The Museum Of UnCut Funk has an impressive collection of oxymoronic art. Why oxymoronic? Animation is an art form with caricature as its foundation. However, nearly all of the cartoons represented in this collection, which feature African American and African caricatures, attempt to negotiate the entertainment value of the characters’ designs with accuracy in depicting African American performance.
Cartoonists considered African American music and dance a perfect fit for animation. However, the artists chose to approximate the movements of actual entertainers instead of animating their own ideas of how African Americans performed. By the 1970s African Americans had started coaching the studios on how to animate them.

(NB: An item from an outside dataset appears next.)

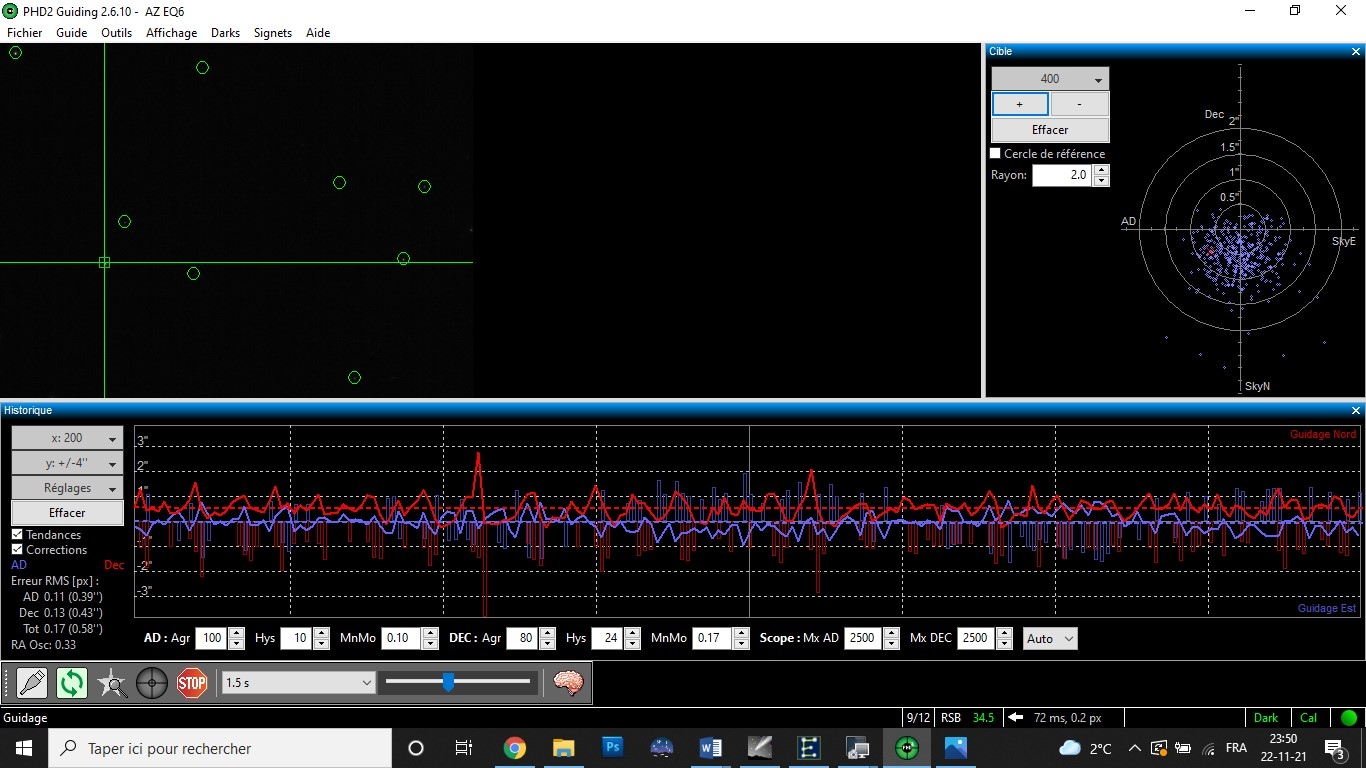Open the Auto Dec mode dropdown
The width and height of the screenshot is (1366, 768).
click(1050, 638)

Before then, cartoons like Clean Pastures from Warner Brothers were common from Hollywood’s animation studios. Artists depicted African Americans with bulging eyes and lips that took up either the bottom third or the bottom half of a caricature’s face. Instead of hiring the African American entertainers they caricatured like the Mills Brothers or Cab Calloway, studios hired actors and singers to mimic the vocal styles of the famous performers. To their credit, the animation facilities provided work to African American voice-artists for these imitations. They rarely hired European Americans for the singing and the dialogue of African American figures.

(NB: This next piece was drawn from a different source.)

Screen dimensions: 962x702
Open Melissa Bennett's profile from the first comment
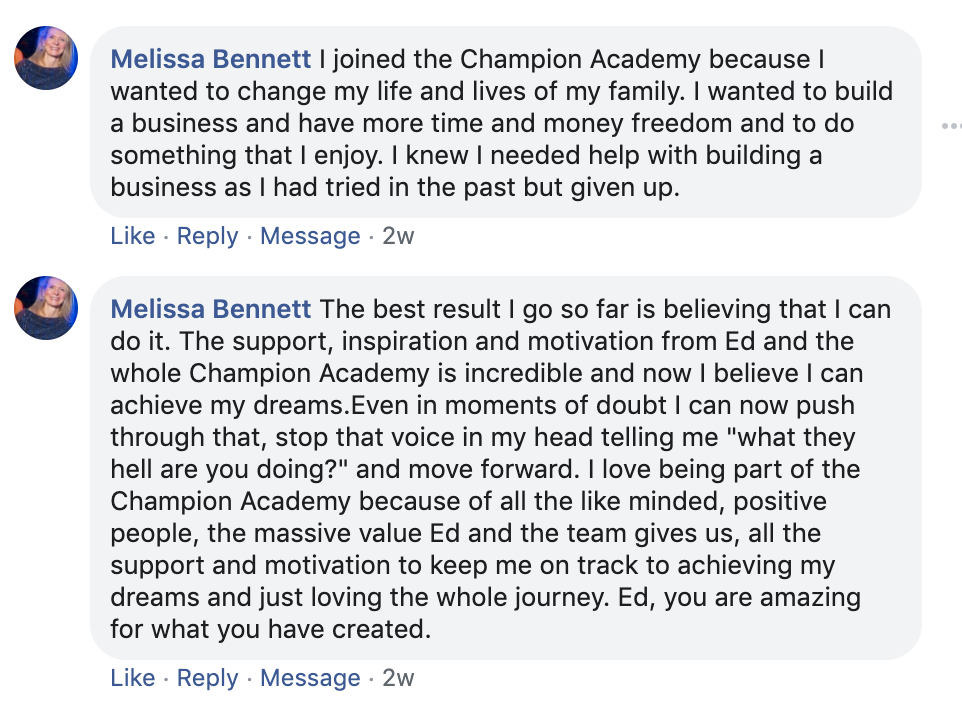(211, 60)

Animation studios caricatured African American entertainers who had established popularity with European American audiences. They did not experiment with obscure artists or performers who only had a following among African Americans themselves.The figures in Clean Pastures were caricatures of mainstream jazz artists. Four decades later, animators drew from various forms of entertainment for their animated television series and took the most mainstream African Americans from each one. The Harlem Globetrotters came from the world of basketball. The Jackson Five brought the top-selling pop music act into animation. Fat Albert and the Cosby Kids presented a visualization of characters from Bill Cosby’s stand-up comedy routines. In the case of the latter two, African Americans (Motown Recording Corporation and Bill Cosby) co- owned the series with the cartoon studios and oversaw the depictions of the characters. In addition, Nichelle Nichols of the live-action Star Trek lent her voice to the animated version. Muhammad Ali voiced his own caricature. Robin Harris followed Cosby’s example by bringing his own stand-up characters to life in Bebe’s Kids.

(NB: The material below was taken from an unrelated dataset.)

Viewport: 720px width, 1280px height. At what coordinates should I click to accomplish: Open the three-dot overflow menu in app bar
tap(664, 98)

Animators also strove for accuracy in their feature films. To be sure, the 1970s cartoons Coonskin and Hey Good Looking return to some of the visual stylization of the 1930s. On the other hand, African American actors perform the voices, and they star as live-action versions of the characters they voice in live-action segments within the movies themselves. Meanwhile, the character Valerie from Josie and the Pussycats was William Hanna and Joseph Barbera’s first African American female figure since the mammy of the Tom and Jerry cartoons they had directed two decades earlier. Valerie’s svelte figure, Afro, and standard speech contrasted sharply with the mammy’s full figure, bandanna, and “Negro dialect.”
The Museum Of UnCut Funk is preserving art that signifies the respect that European Americans had for African American performance, if not necessarily for African Americans themselves. Some animators may have enjoyed the African
American entertainment they caricatured. Others may have simply wanted to capitalize on the popularity of the entertainers and have a hit cartoon. Regardless, their efforts demonstrate the cultural importance of African American creativity to the nation.i
Copyright 2011 by Christopher P. Lehman. Not for citation or reproduction without permission of the author.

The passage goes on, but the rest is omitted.